Patrimoine: un rapport inédit imagine les monuments nationaux dans une France à +2,7°C
Quelles seront les vulnérabilités du patrimoine dans une France à +2,7°C? Dans une étude inédite consultée par l'AFP, le Centre des monuments nationaux révèle que 100% de ses sites seront fortement exposés à plusieurs aléas climatiques en 2050.
Quand la maison en bord de mer de Georges Clemenceau, en Vendée, sera-t-elle submergée par les eaux?
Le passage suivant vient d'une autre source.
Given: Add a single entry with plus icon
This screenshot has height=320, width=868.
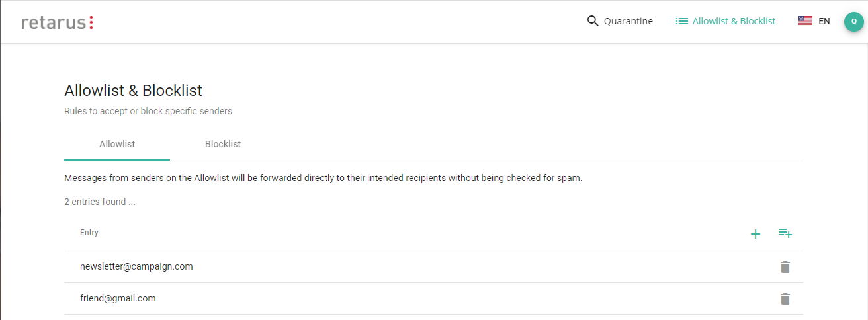Looking at the screenshot, I should point(756,234).
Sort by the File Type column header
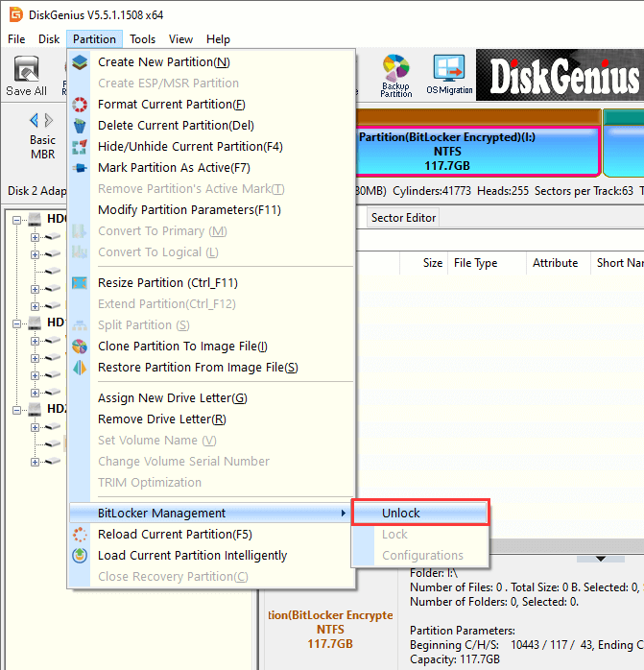Screen dimensions: 644x670 (475, 263)
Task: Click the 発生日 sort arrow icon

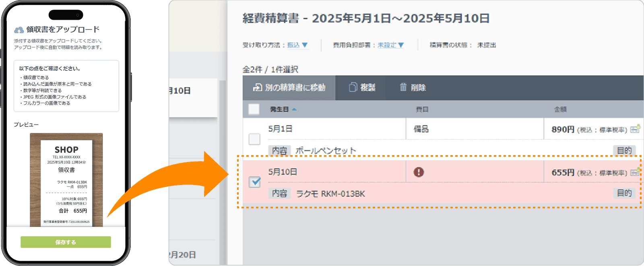Action: [294, 109]
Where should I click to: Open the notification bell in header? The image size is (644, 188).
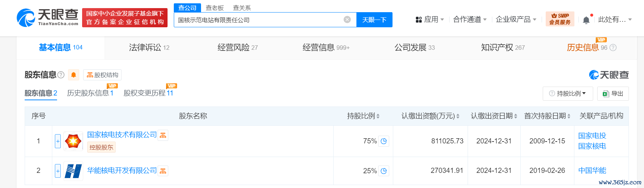coord(586,20)
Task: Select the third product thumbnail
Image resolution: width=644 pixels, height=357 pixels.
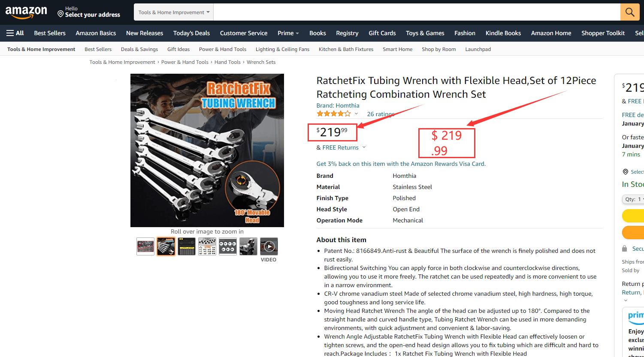Action: (x=187, y=246)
Comment adapter les monuments à l'augmentation des sécheresses, des inondations et des vagues de chaleur?
Dans cette synthèse de dix pages prochainement publiée par le Centre des monuments nationaux (CMN), l'établissement public, qui regroupe 110 sites à travers la France, esquisse des réponses à ces questions.
Premiers enseignements pour 2050: 80% des sites du réseau seront exposés pendant plus de 30 jours à des "conditions favorables aux incendies" et 52% seront sujets "moyennement ou fortement au retrait-gonflement des argiles", qui peuvent fragiliser les fondations des édifices.
"C'est la première fois qu'on mène une étude exhaustive à cette échelle", explique Abla Benmiloud-Faucher, cheffe de mission au CMN.
La totalité du réseau sera fortement exposée aux aléas liés à la chaleur et à l'eau et huit sites seront exposés aux aléas littoraux, dont la maison de Georges Clémenceau, qui risque d'être totalement engloutie par l'océan en 2120.
Le château d'Azay-le-Rideau (Indre-et-Loire) est déjà vulnérable aux inondations, illustre l'étude.
Sans se vouloir "alarmiste", l'étude est une base pour analyser ensuite la "vulnérabilité de chaque site aux aléas climatiques" et prévoir des actions d'adaptation, explique Mme Benmiloud-Faucher.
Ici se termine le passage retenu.